La rata negra estaba hasta los topes. La nube de humo que flotaba junto al techo bajo oscurecía todavía más la sala de por sí mal iluminada. Dos docenas de hombres y unas cuantas mujeres ocupaban las sillas descuajeringadas alrededor de las mesas rústicas, donde desayunaban, fumaban y contaban historias inverosímiles.

—¡No! —oyó Jan que gritaba alguien—. ¡Los gigantes de las tormentas tienen al menos el doble de ese tamaño!

Se dio la vuelta. Los gritos los pegaba un elfo vestido con una armadura de cuero y las mejillas enrojecidas por el ardor de la discusión o los efectos del vino, que gesticulaba como un desaforado.

Un enano bizco con la nariz como un pimiento sentado enfrente del elfo cruzó los brazos sobre la larga barba blanca y el pecho como un tonel.

—¡Bah! —exclamó con voz de trueno—. ¡He matado más gigantes en mis tiempos que los que tú nunca llegarás a ver!

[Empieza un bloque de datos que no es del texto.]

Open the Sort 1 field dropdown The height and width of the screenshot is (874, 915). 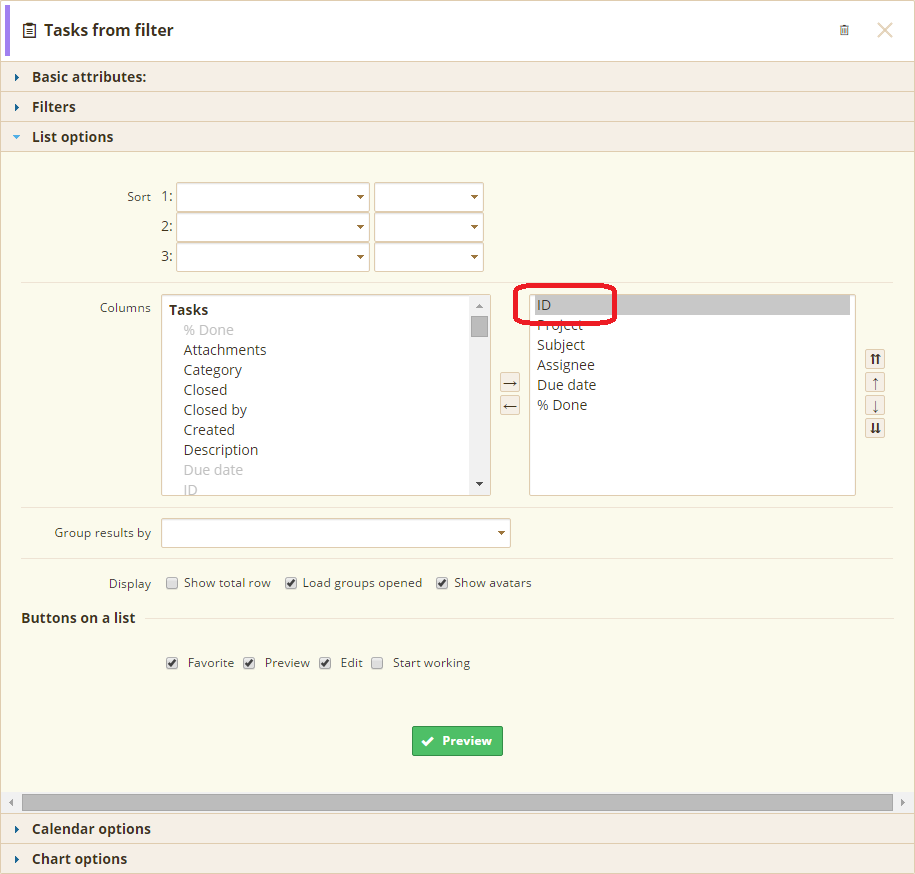pyautogui.click(x=273, y=197)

El elfo se inclinó sobre la mesa, hizo algunos comentarios sobre los orcos, y continuó la discusión en voz baja. Jan no escuchó lo que dijo después, pero sí oyó fragmentos de otra docena de conversaciones, algunas más interesantes que la del elfo y el enano, y otras menos. Mezclados con las conversaciones sonaban los gritos de los parroquianos llamando a la camarera, que respondía con un agudo: «Ahora mismo voy».

En medio de toda esa bulla, el flechero oyó que alguien gritaba su nombre.

—¡Eh, Jan! ¡Estoy aquí!

Observó a la concurrencia para descubrir dónde estaba el cliente, un marinero llamado Geoff, tripulante de una nave mercante sembiana. Por fin vio al hombre sentado a una mesa al fondo de la sala. Con el manojo de flechas bien sujetas contra el pecho para no herir a nadie en la sala, Jan se dirigió hacia el marinero.

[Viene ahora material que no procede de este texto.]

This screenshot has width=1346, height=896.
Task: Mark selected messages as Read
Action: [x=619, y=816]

—¡Bienvenido! —dijo el sembiano con una palmada en el hombro de Jan—. Veo que mis flechas están listas.

Jan respondió al saludo con una sonrisa y abrió uno de los paquetes. Las flechas tenían el astil y las plumas similares a las utilizadas por la mayoría de los cazadores, pero las puntas eran muy distintas. Tenían la forma de media luna y estaban diseñadas con la finalidad de cortar los aparejos de las naves.

—Menuda sorpresa se llevarán los piratas de la costa de Turmish cuando vean cómo cortan sus aparejos —comentó Geoff, complacido. Posó unas cuantas monedas de oro sobre la mesa, llamó a la camarera e invitó a Jan a sentarse—. ¿Irás a escuchar el discurso del rey? —añadió en cuanto la camarera les trajo las cervezas. El flechero bebió un trago del líquido tibio y amargo, y asintió.

—Dicen los rumores que anunciará el próximo nacimiento de otro heredero —comentó—. Pero no lo creo.

—No —replicó Geoff—. Es demasiado viejo. —Al ver que Jan torcía el gesto se apresuró a añadir—: No es que quiera faltarle el respeto ni nada parecido.

Un hombre fornido, con las manos como jamones, sentado en la mesa vecina, se dio la vuelta y cogió al marinero por el cuello.

—¡Ojalá tuvierais un rey como Azoun! —exclamó—. A vosotros os gobierna un maldito consejo de mercaderes.

El sembiano se apartó del hombre, pero volcó la jarra de cerveza. La pesada jarra de metal cayó al suelo desparramando el contenido por todas partes.